Magistrates’ court dataset is first product of Data First programme available to researchers
Categories: Data linkage programmes, ADR England, Office for National Statistics, Crime & Justice
30 June 2020
A de-identified, research-ready dataset on magistrates’ court use has today (30 June 2020) become the first to be deposited in the Office for National Statistics (ONS) Secure Research Service (SRS) as a result of the Ministry of Justice’s ADR UK-funded Data First programme. The dataset is now available to be accessed by accredited researchers.
The ‘magistrates’ court defendant case level dataset’ is supported by a suite of materials to enable accredited researchers – across government and academia – to make the best of use of this data to improve our understanding of justice-system use. These resources include a Data First user guide and data catalogue, which describe the nature and the quality of the data shared.
Data First is a ground-breaking three-year data linking programme, led by the Ministry of Justice (MoJ) and funded by ADR UK. The project aims to unlock the potential of the wealth of data already held by MoJ, linking administrative datasets from across the justice system and beyond to better inform policy related to crime and justice.
About the data
The ‘magistrates’ court defendant case level dataset’ provides data on magistrates’ court use between 2011 and 2019. This data will provide insight into the magistrates’ court user population, including the nature and extent of repeat users. It will enable, for the first time, researchers to establish whether a defendant has entered the courts on more than one occasion and will drive better policy decisions to reduce frequent use of the courts.

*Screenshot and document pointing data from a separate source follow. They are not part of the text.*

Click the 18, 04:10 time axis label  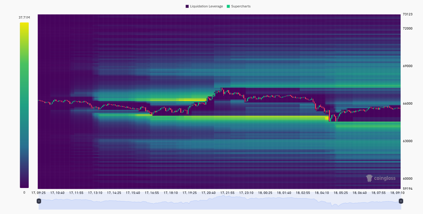click(x=322, y=193)
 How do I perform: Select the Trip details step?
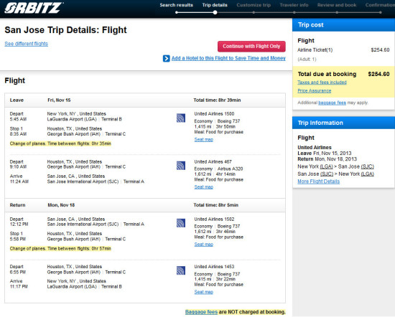coord(215,5)
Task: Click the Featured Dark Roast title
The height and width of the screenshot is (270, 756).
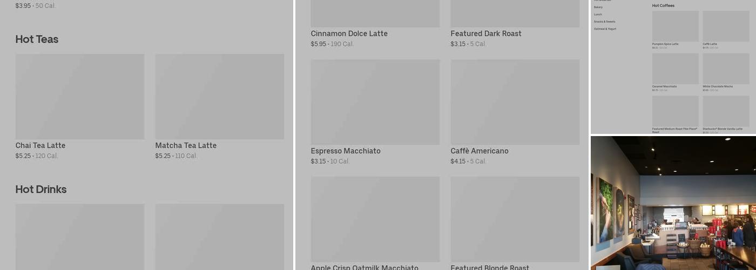Action: (x=486, y=33)
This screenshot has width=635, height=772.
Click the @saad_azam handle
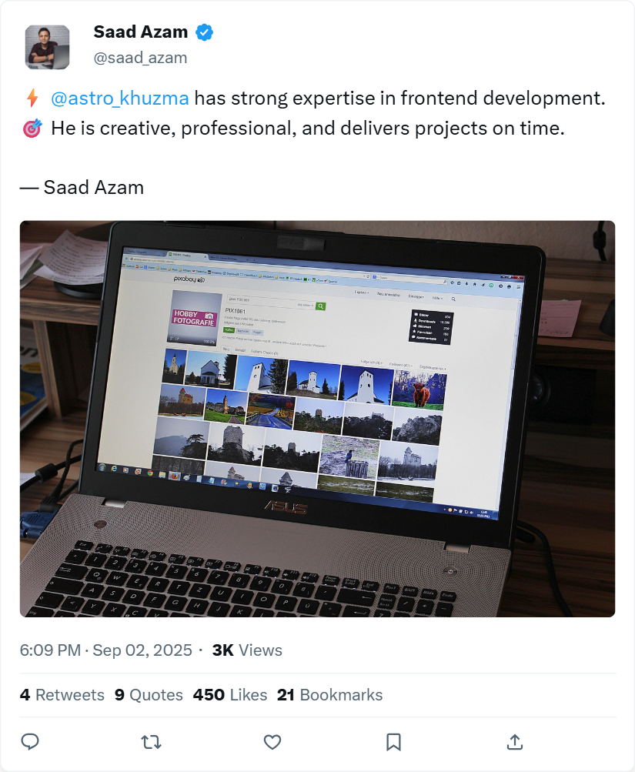140,58
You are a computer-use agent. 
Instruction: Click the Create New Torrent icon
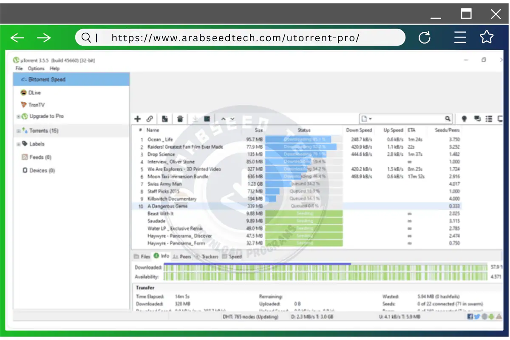pyautogui.click(x=165, y=119)
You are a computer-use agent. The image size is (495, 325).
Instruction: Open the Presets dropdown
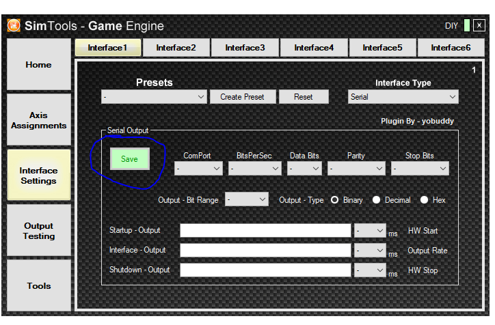[154, 97]
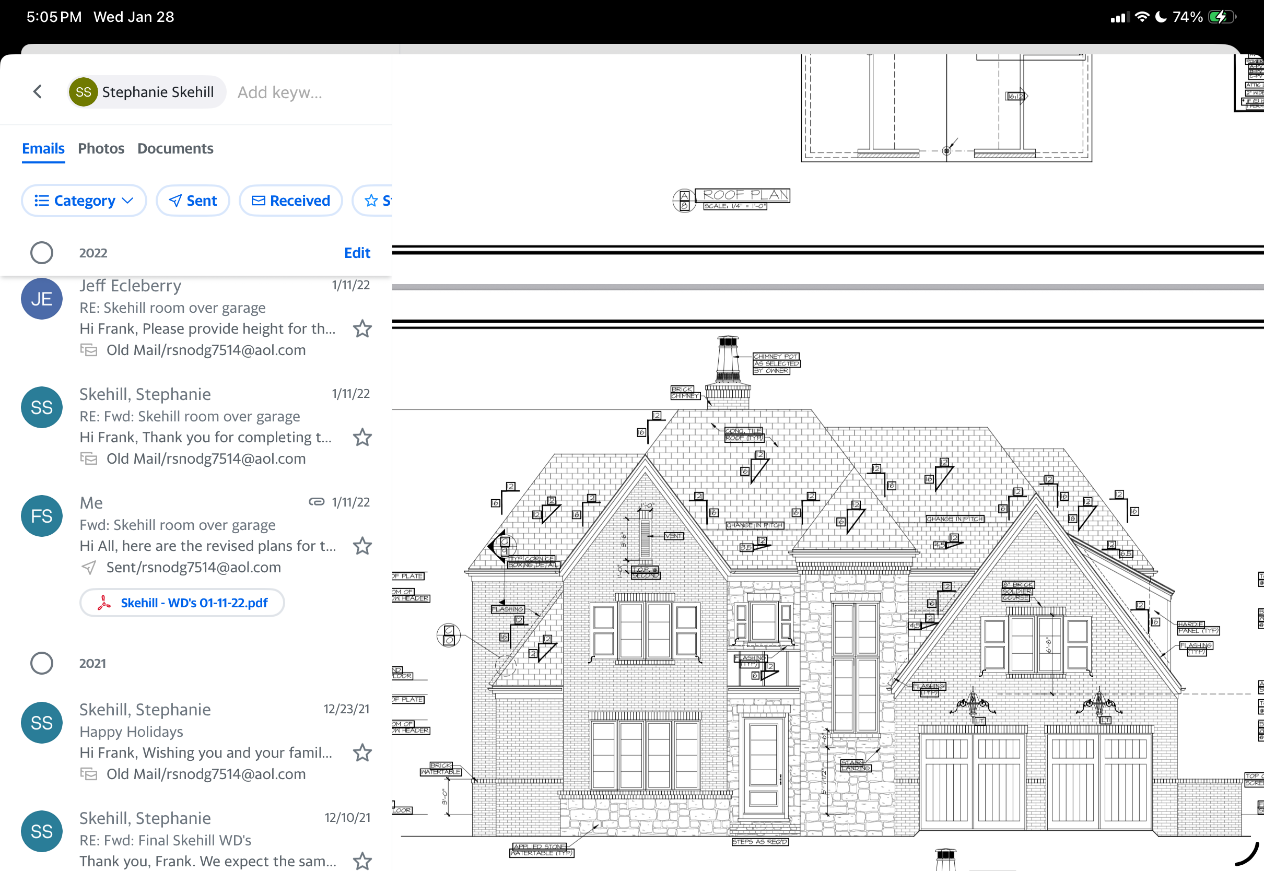Star the Happy Holidays email
The width and height of the screenshot is (1264, 871).
click(362, 753)
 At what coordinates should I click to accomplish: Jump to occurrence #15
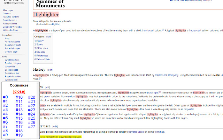click(x=19, y=118)
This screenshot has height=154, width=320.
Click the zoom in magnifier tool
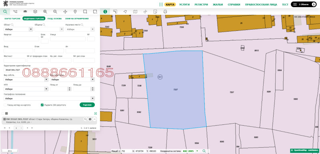click(45, 12)
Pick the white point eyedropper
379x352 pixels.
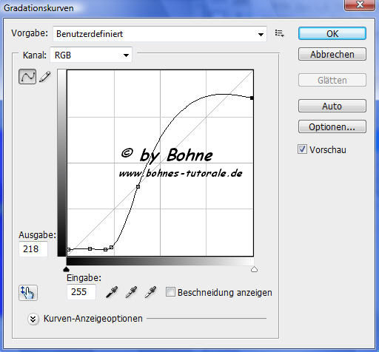pos(150,292)
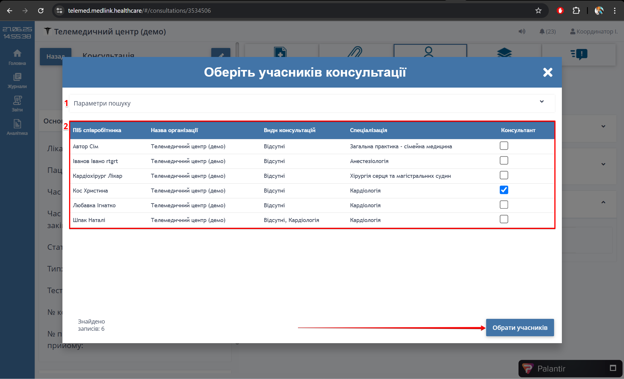This screenshot has width=624, height=379.
Task: Uncheck consultant box for Кос Христина
Action: (x=504, y=190)
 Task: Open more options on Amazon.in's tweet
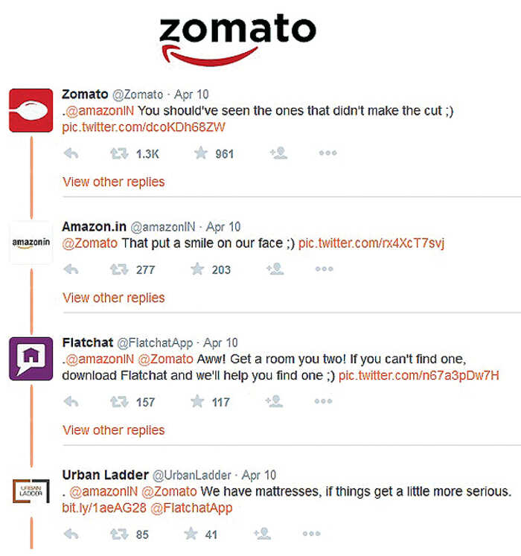click(x=324, y=269)
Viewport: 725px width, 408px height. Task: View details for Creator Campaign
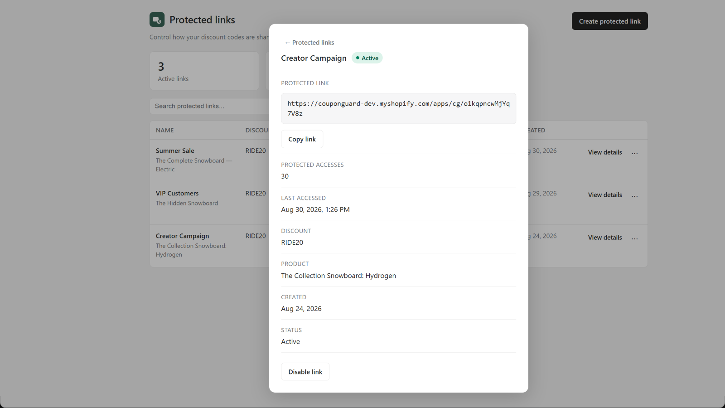(605, 238)
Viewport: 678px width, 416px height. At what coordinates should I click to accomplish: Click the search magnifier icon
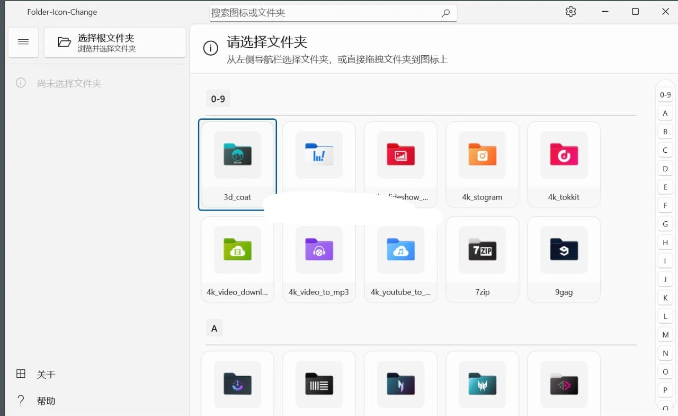pyautogui.click(x=445, y=13)
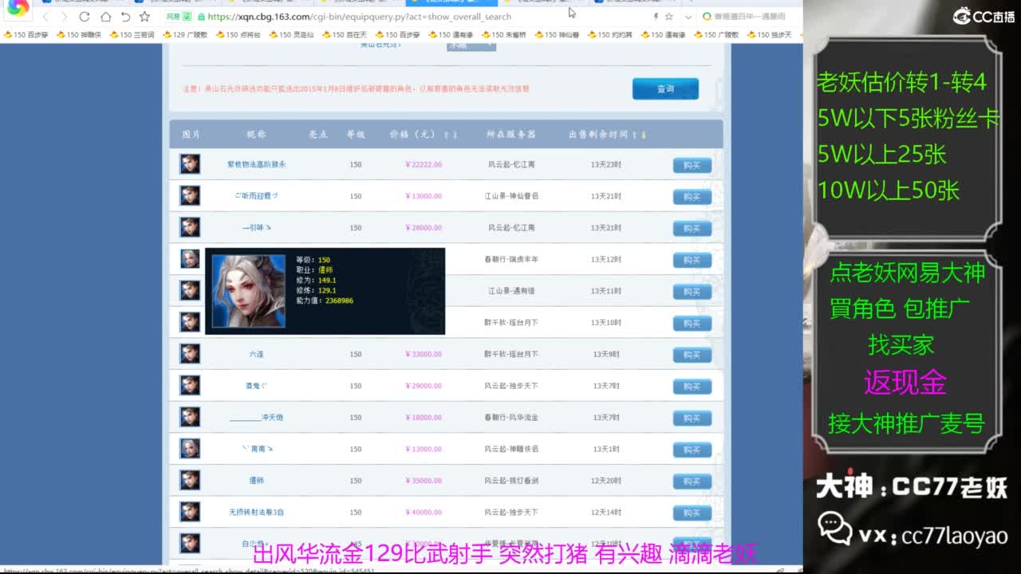Click the lightning speed-mode icon near the address bar

(655, 17)
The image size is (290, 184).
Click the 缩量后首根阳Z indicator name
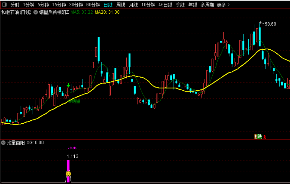[54, 12]
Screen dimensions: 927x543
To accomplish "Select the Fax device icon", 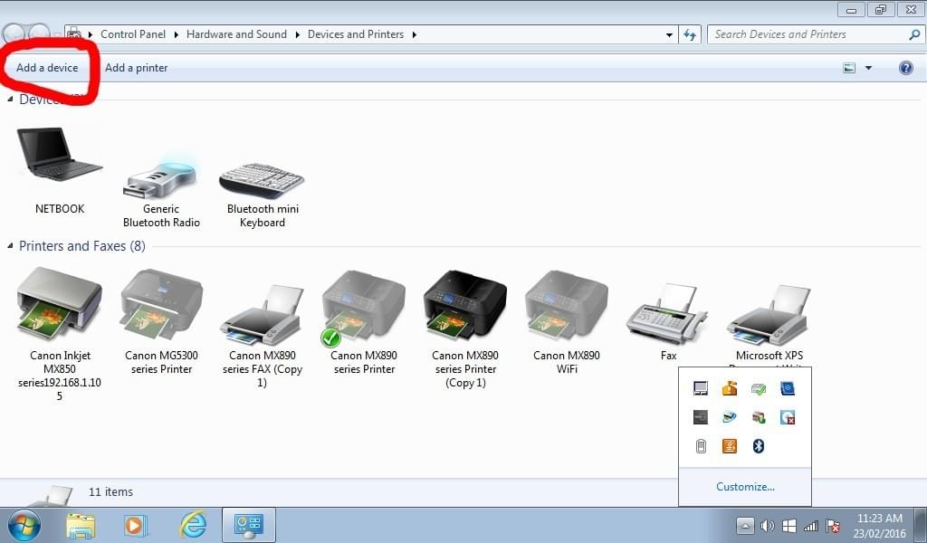I will pyautogui.click(x=668, y=312).
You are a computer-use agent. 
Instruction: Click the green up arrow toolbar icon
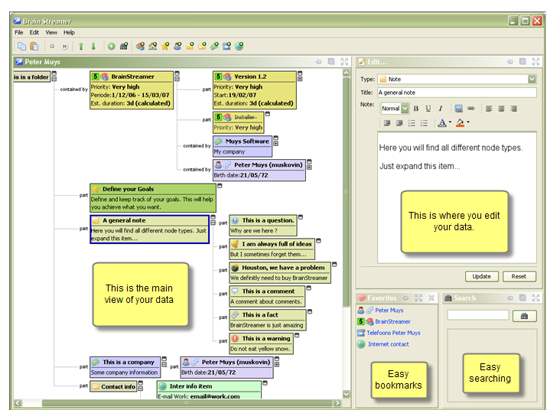(81, 47)
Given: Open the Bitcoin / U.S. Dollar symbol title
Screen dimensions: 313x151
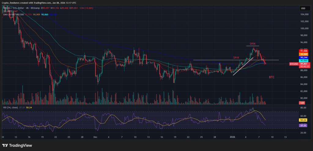Looking at the screenshot, I should click(15, 8).
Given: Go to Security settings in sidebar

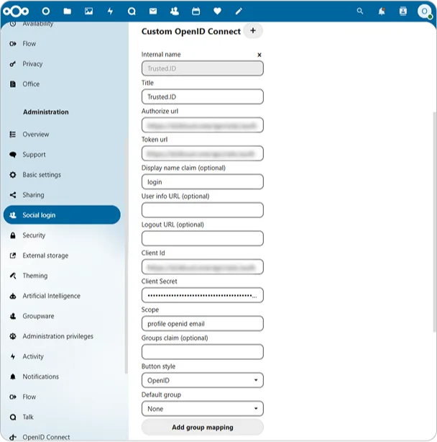Looking at the screenshot, I should coord(34,235).
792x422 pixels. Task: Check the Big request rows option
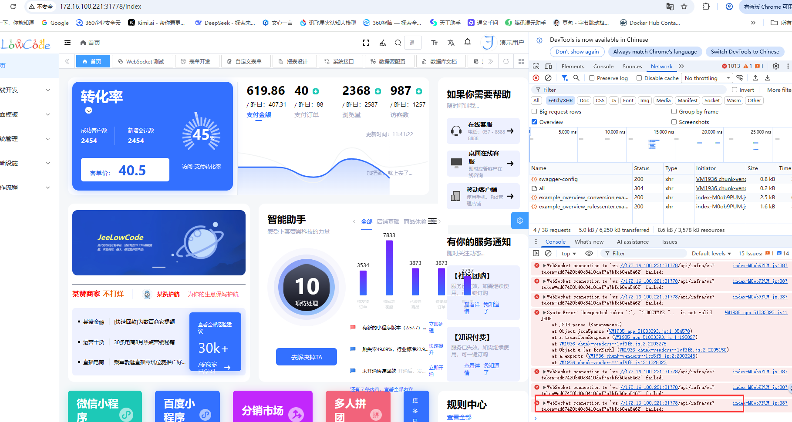[x=534, y=112]
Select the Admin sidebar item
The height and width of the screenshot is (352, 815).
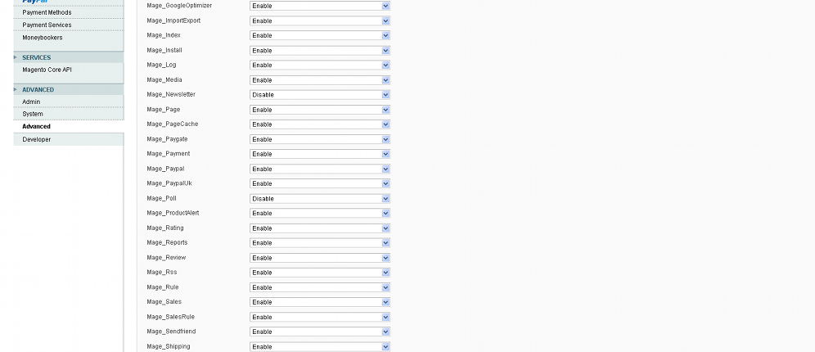click(31, 102)
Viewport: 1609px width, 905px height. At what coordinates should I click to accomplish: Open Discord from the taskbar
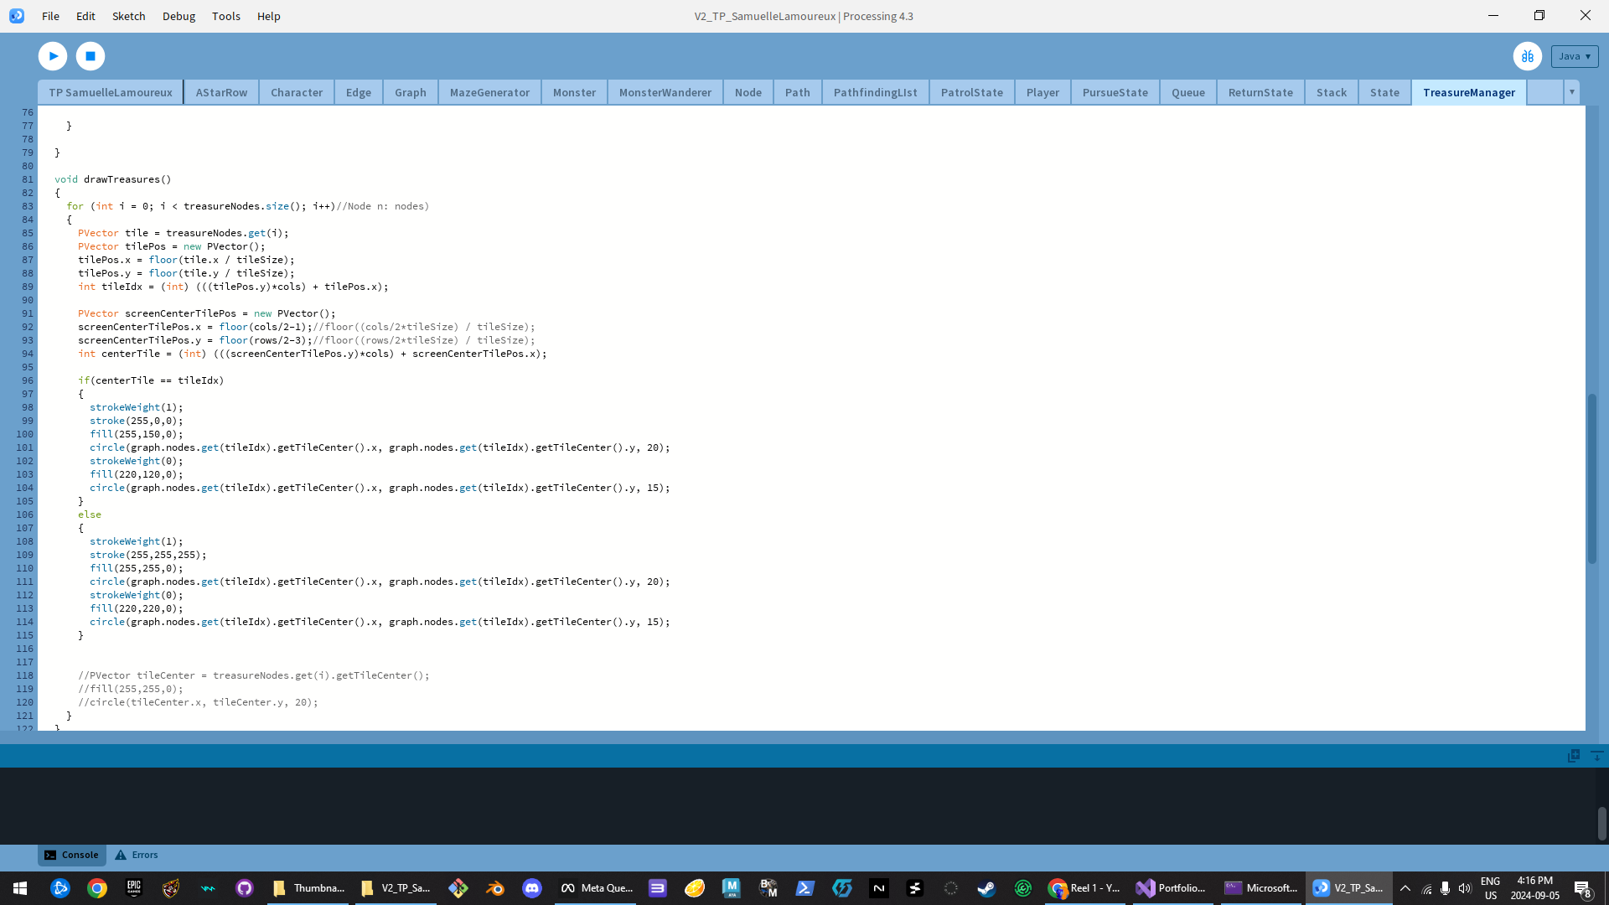click(x=532, y=888)
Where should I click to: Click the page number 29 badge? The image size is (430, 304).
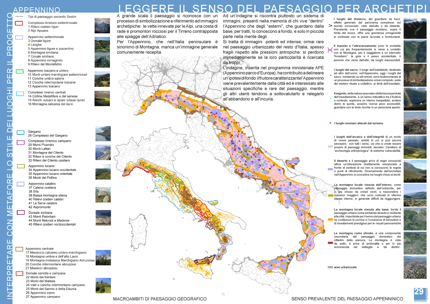(x=419, y=292)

Lord Justice Fulford, Vice President Court of Appeal (Criminal Division) and the Judicial Lead on Data, said: “I consider this to be an extremely important project, which has been established according to all of the principles that necessarily apply to work of this kind. In a sentence, it will enable critical research to be undertaken by accredited professionals, whilst protecting the identities of those involved in the individual cases.
"It is clearly vital that we make the best and the most responsible use of our invaluable data resource, without undermining the independence of the judiciary, the fair administration of justice or the privacy of those who are entitled to expect protection. I am reassured by the collaborative approach that has been adopted, and I look forward to being briefed on this developing enterprise.”
Sir Richard Heaton, Permanent Secretary for the Ministry of Justice, said: “The Data First project reflects the commitment of the Ministry of Justice to enhance our use of data and evidence to inform policy decisions and improve justice outcomes.
“The release of the de-identified magistrates’ court dataset for accredited researchers represents the first step in this ambitious programme.”
Welcoming the announcement, Susan Acland-Hood, Chief Executive of HM Courts & Tribunals Service (HMCTS), said: “Following last year’s Legal Education Foundation report and recommendations for HMCTS’ data strategy, this represents the next critical step to opening up our data to academics and accredited researchers. By providing nearly a decade of de-identified data from the Magistrates’ Court, we’re enabling independent research to be undertaken that could inform and shape future policy and service design.
“It’s a landmark moment – for HMCTS as well as ONS – and is a signal of our future intent.
“We know we have much more to do. Working with the Ministry of Justice and the judiciary, we will continue to make progress in fulfilling our commitment to being more transparent.”
How to access the dataset
Researchers seeking to access this new dataset must first become an accredited researcher by completing the relevant forms from the UK Statistics Authority and submitting them to firstname.lastname@example.org.
If you are already an accredited researcher, you can apply to access the specific data required for your project on gov.uk.